The answer is that the electro-kinetic momentum, aka vector potential, is what generates gravitational waves. Gravitational waves are described by a linear(ized) wave equation, which has no nonlinear generalization.
In analogy with with elasticity, the general displacement field is now the acceleration, a_j, and we ask under what circumstance does a second-order symmetric tensor g_(ij) happen to be a strain tensor for the displacement field, a_i; that is,
g_(ij) = d_i a_j +d_j a_i= g_(ji). (1)
The answer to this question was found by Saint-Venant in 1864 in which he found that (1) applies when
(curl curl g)_(ij) = e_(iab) e_(jcd) d_a d_c g_(bd) = 0, (2)
where e_(ijk) is the Levi-Civita completely asymmetric tensor.
Equation (2) is a generalization of the condition for that a vector field be a gradient field, i.e., the curl of the field must vanish. And that is what is precisely done in general relativity. For small perturbations from a flat metric
g_(ij) = delta_(ij) + e h_(ij),
where delta is the Kronecker delta and e is a small parameter such that square terms and higher can be neglected, the Einstein tensor in 3D can be written as
G_(ij) = R_(ij) - (1/2) R,
=(1/2)e e_(ikl) e_(jmn) d_k d_m h_(ln), (3)

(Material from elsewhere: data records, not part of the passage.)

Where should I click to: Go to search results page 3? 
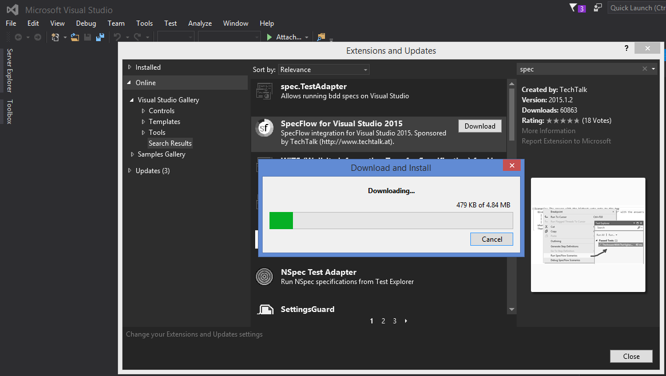tap(394, 321)
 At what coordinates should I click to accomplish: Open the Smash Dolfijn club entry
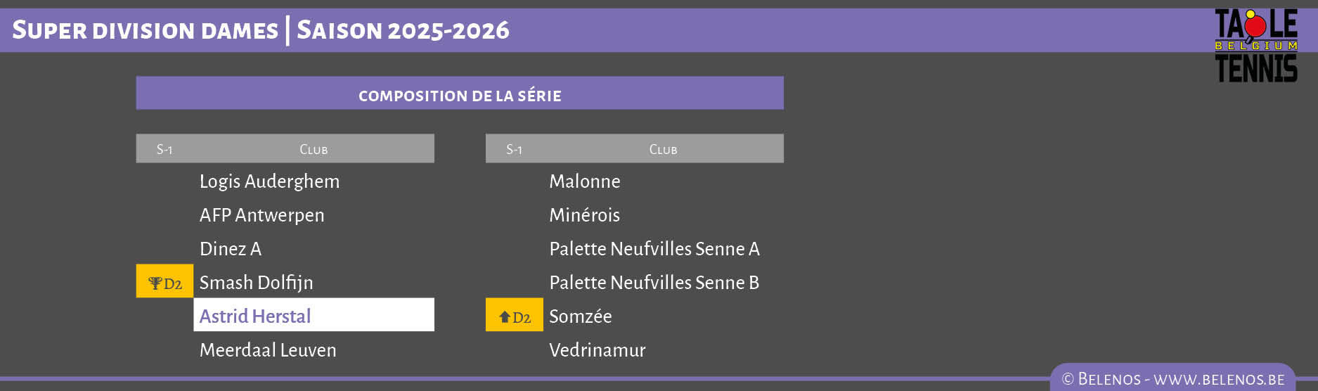(256, 283)
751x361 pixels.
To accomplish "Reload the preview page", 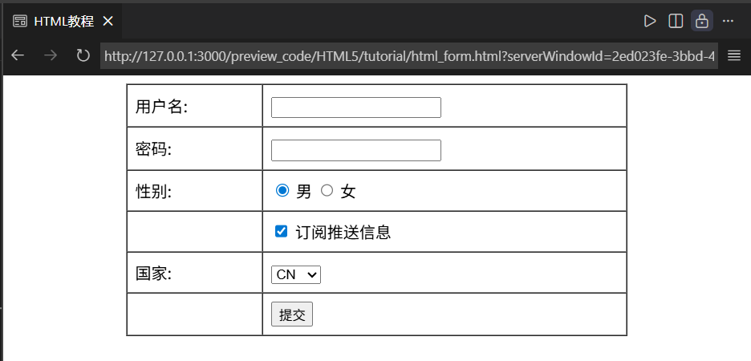I will pos(83,55).
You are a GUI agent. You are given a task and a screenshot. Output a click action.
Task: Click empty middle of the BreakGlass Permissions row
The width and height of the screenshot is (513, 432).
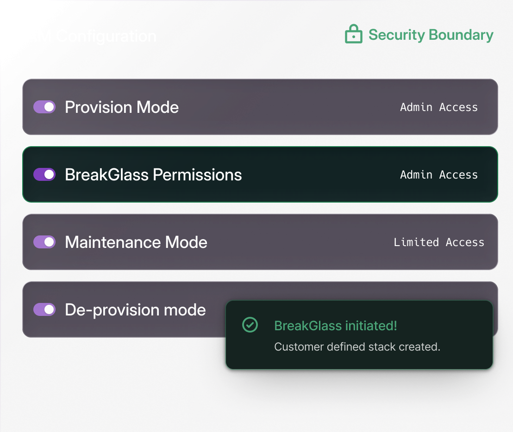coord(319,174)
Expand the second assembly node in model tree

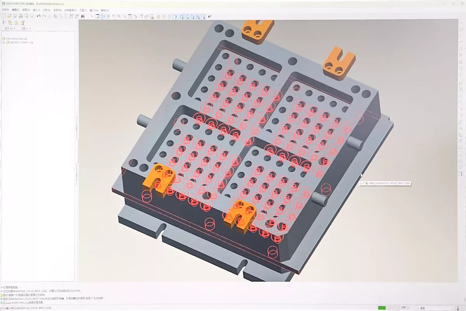coord(3,42)
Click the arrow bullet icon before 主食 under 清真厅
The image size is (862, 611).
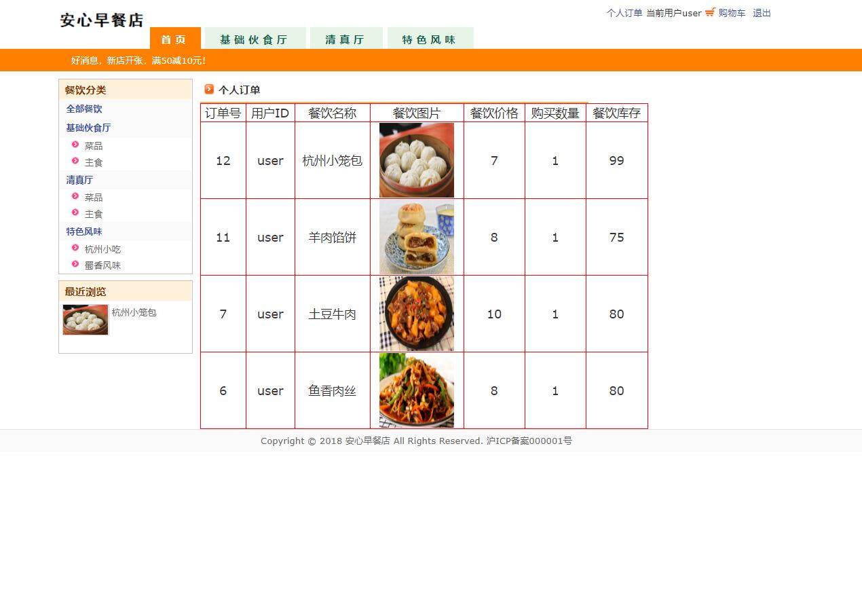[75, 213]
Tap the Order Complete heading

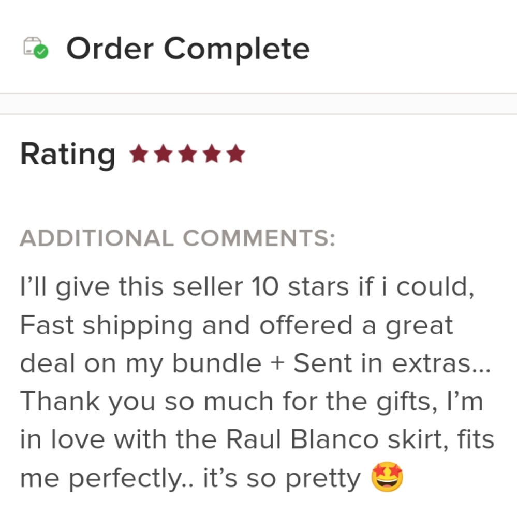(x=188, y=49)
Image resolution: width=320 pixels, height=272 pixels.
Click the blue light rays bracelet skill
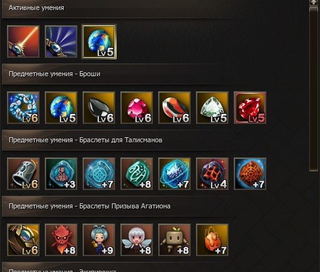pyautogui.click(x=61, y=42)
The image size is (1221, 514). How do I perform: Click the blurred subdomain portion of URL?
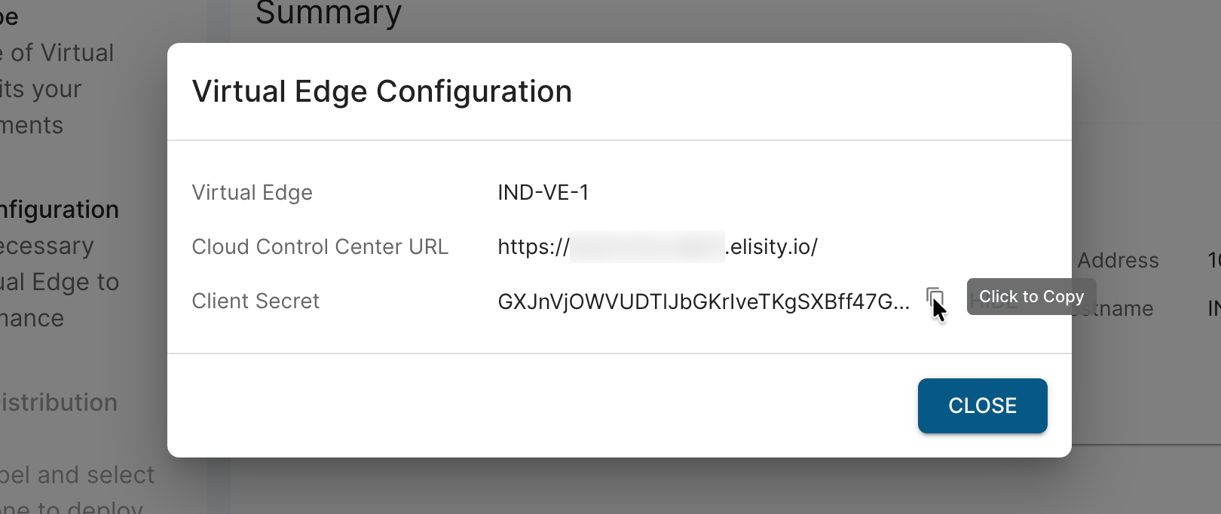[647, 246]
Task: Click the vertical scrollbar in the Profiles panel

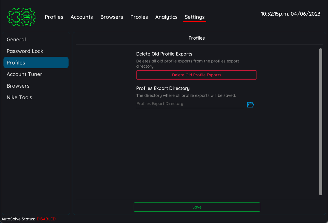Action: (x=321, y=121)
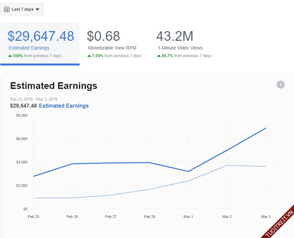Click the green up arrow beside 104%
The width and height of the screenshot is (294, 238).
pyautogui.click(x=10, y=56)
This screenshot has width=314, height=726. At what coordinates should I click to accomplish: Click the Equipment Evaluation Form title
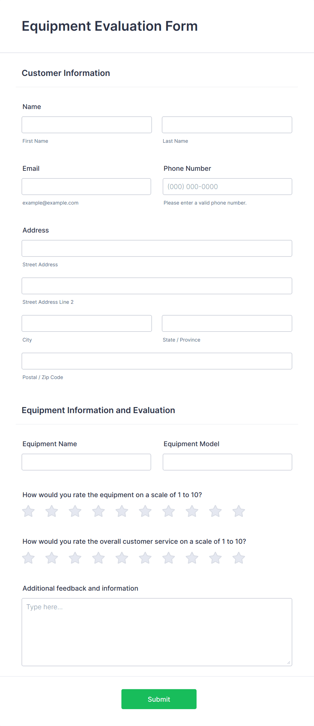(110, 26)
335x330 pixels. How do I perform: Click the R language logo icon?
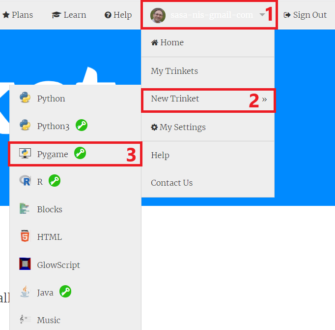pos(25,181)
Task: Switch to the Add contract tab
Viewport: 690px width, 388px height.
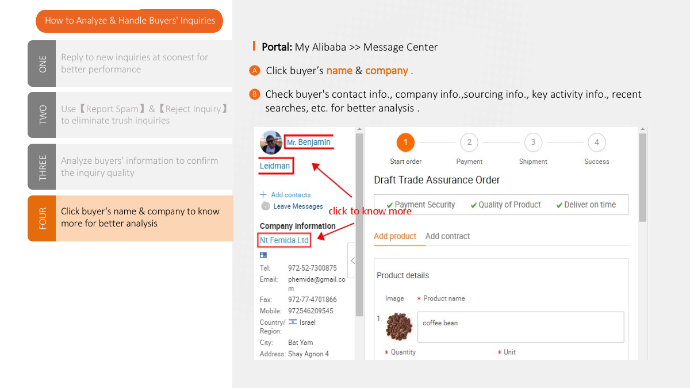Action: (x=447, y=236)
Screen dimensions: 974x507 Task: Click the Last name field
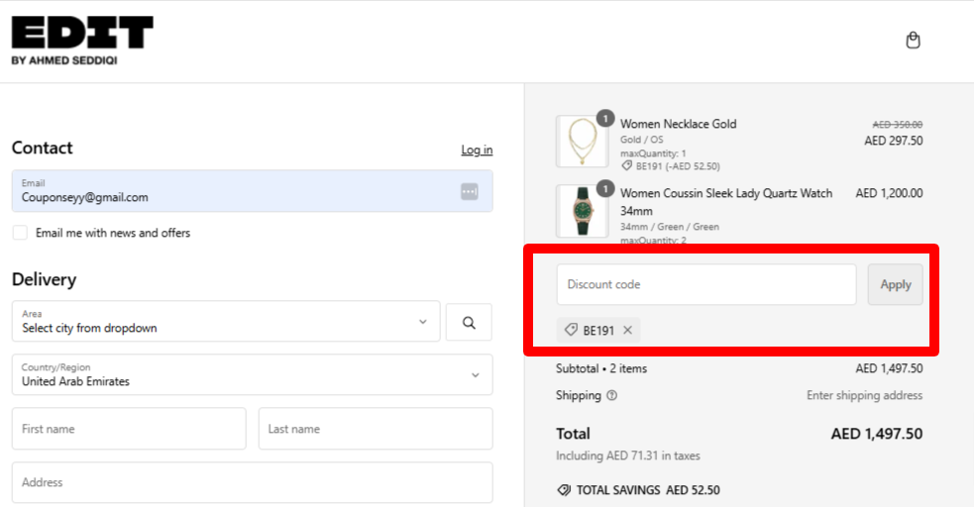point(375,429)
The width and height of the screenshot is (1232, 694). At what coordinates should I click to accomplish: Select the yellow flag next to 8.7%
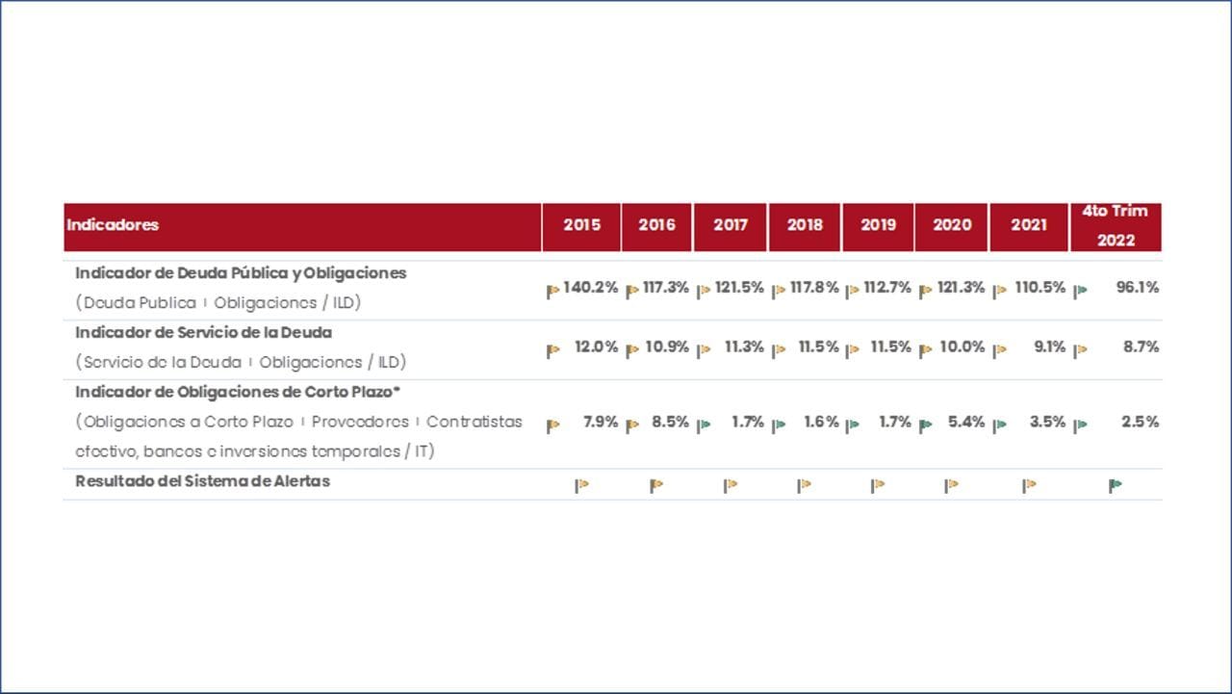[x=1080, y=351]
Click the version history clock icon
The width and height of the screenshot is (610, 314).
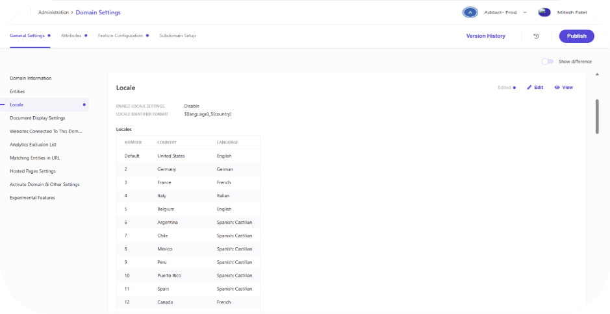536,36
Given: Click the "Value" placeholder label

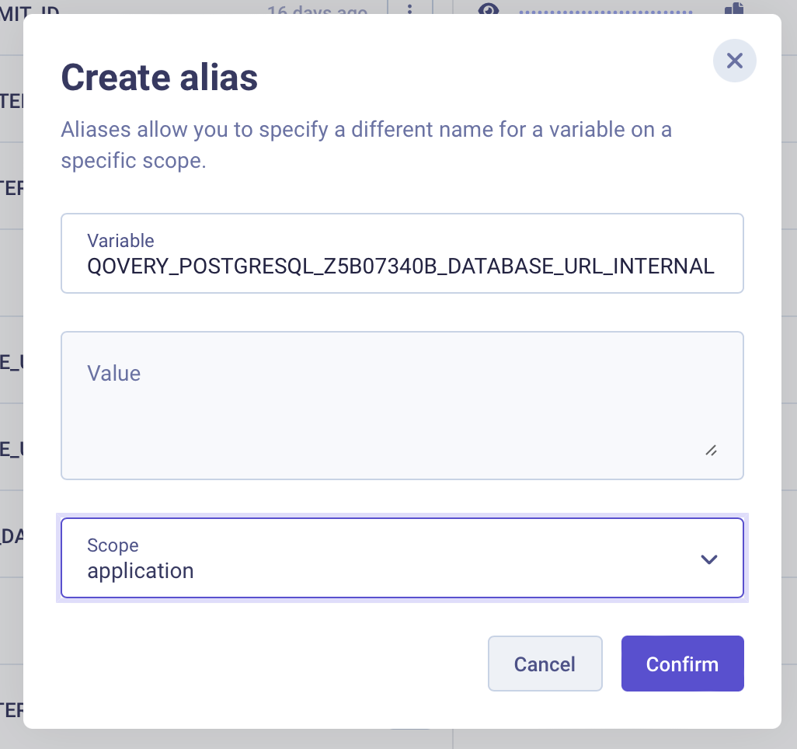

which, upon comparison with (2), is the Saint-Venant operator operating on the linearized metric. It's vanishing is precisely the condition for h_(ij) to be a strain tensor. What changes in 4D?
As we mentioned, specialization to the case where h_(ij) is time independent. This isolates the terms h_(00) and h_(0j), and the derivatives of these terms are with respect to the space coordinates only. What is done [See Ohanian & Ruffini, Gravitation and Spacetime] is to construct the analog of the Faraday tensor,
f_(ij) = (k/2){d_j h_(0i) - d_i h_(0j)}, (4)
where k=[16 pi G]^(1/2), the Einstein gravitational coefficient in units where c=1. Now comparing (1) and (4), we have introduced an asymmetric (pseudo) tensor, and cannot, therefore expect, that the "electric" field will be a gradient field.
In terms of the Faraday tensor (4), the equation of motion reads
dv_k/dt =- f_(0k) +2 f_(kj)v^j, (5)
for a 3-velocity, v_k. We can write (5) in vector notation,
dv/dt = E + v X B, (6)
where the E and B are the gravitational, and gravitomagnetic fields, respectively,
E_k =(k/2) d_k h_(00), (7)
and
B_k = k { d_k h_(0i) - d_i h_(0k)}v^i. (8)
Now, it is clear from (7) that E is a gradient field so that Faraday's law
curl E = - (1/2) dB/dt (9)
must vanish. This is equation (3.103) of Ohanian and Ruffini. It is apparent that they did not connect this to the fact that their gravitational acceleration, -(k/2) grad h_(00), is defined following their equation (3.104).
Furthermore, they write the second circuital equation (their equation (3.103)),
curl B = -16 pi G P, (10)
as if it were the definition of the Poynting vector, which they associate with the 0k component of the energy-stress tensor. Even if (9) and (10) were valid, they would not lead to a wave equation when either E or B is eliminated, since the Maxwell displacement current, dE/dt, is absent in (10). So the Poynting vector, P, is the momentum-energy flux of "nothing".
Since (7) corresponds to (1), the game is over. The description in terms of a scalar Newtonian potential of the tidal forces implies that (8)---the so-called gravitomagnetic field---vanish. Hence---just as in 3D---the vanishing of the Einstein tensor is the condition for the existence of a symmetric strain tensor. It is symmetry and traceless, which upon diagonalization represents the tidal force components in the 3 orthogonal directions. Without the time derivative of the vector potential, A, appearing in (7), there can be no Faraday induction (7) where B= curl A.